As shown in Fig. 7, it is observed that P e decreases with the increase of the specified S lim . Comparing Fig. 7, we can find that there is an intersection. When COV = 0.15, the critical value of S lim is about 20 mm; the value is about 21 mm while COV at 0.35.

It should also be observed in Fig. 7(a) that, for S lim < 20 mm, the P e of δ2 = 1.5 is large. When S lim > 20 mm, the P e of δ2 = 1.5 is small. For higher value of δ 2 , the relationship between S lim and P e is quite insensitive. On the other hand, we can also see that the P e is about 0 when S lim > 24 mm in Fig. 7(a). The critical value is 30 mm in Fig. 7(b).

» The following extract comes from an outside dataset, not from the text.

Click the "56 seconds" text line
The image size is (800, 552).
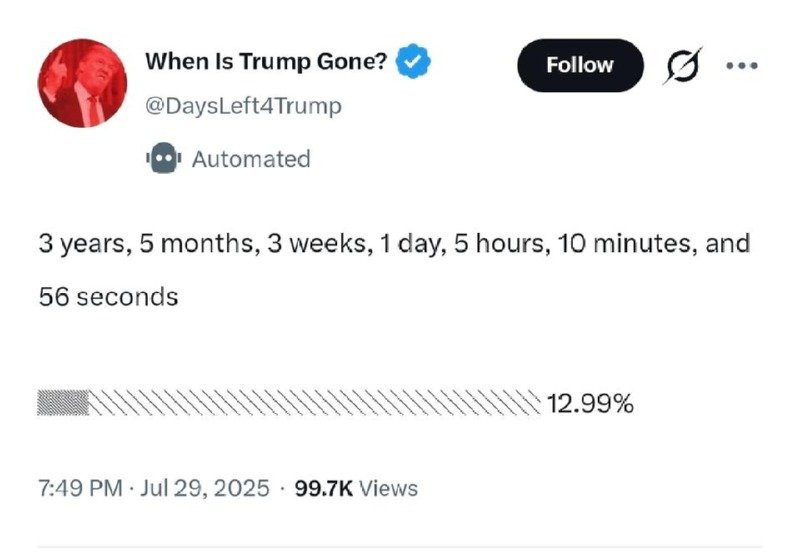point(108,297)

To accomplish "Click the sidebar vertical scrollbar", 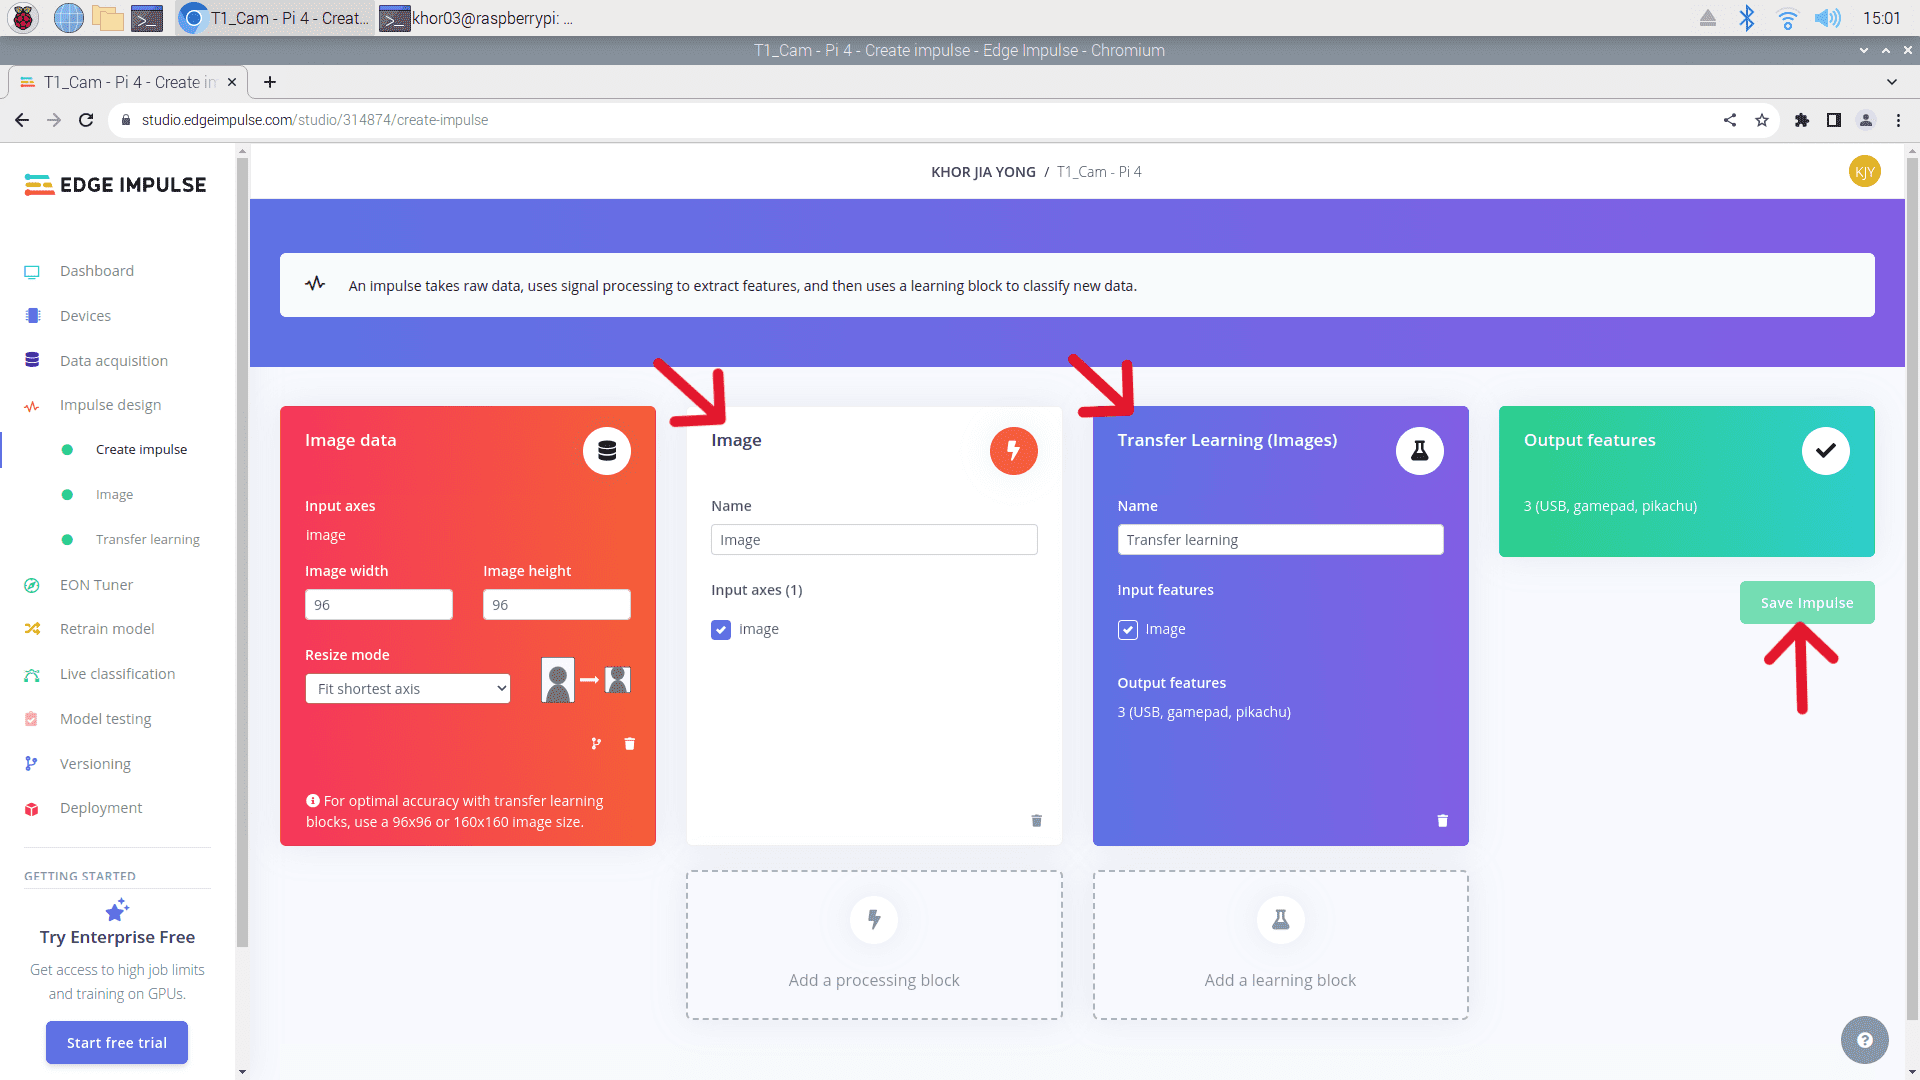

Figure 8 shows the effect of spatial variability on β. When the S lim < the critical value, the β of smaller δ 2 is small; when the S lim > the critical value, the β of smaller δ 2 is large. Meanwhile, the effect is also related to the selection of limiting value. Therefore, considering the spatial variability will make the results more reasonable when evaluating the P e and β of tunnel.

Fig. 8.
figure 8

The reliability index with respect to various maximum crown settlement

5 Concluding Remarks

Based on the research results presented, the following conclusions can be drawn:

  1. (1)

    The spatial variability may be underestimated if discretized points in simulating vertical random field are too coarse. Meanwhile, a small scale of fluctuation leads to dramatically variation of E s in random field, indicating large spatial variability.

  2. (2)

    The number of MCS also plays an important role in this study, a suitable number of MCS means that the COV of the generated data changes little when you increase the number of MCS. In this study, this run number is about 300 in this sense.

  3. (3)

    Neglecting spatial variability can result in larger uncertainty in the estimated statistics; the predicted value will be overestimated, especially when the variation of soil parameter is relatively high. There exists two critical scale of fluctuation: 15 m and 10 m for COV of E s at 0.15 and 0.35 when evaluating the crown settlement.

  4. (4)

    The spatial soil variability has an important impact on P e and β. Meanwhile, the effect is also related to the selection of limiting value. The different combination of scale of fluctuation and limiting value will lead to wide range difference when evaluating the P e and β. Therefore, considering the spatial variability will make the results more reasonable when evaluating the P e and β of the tunnel.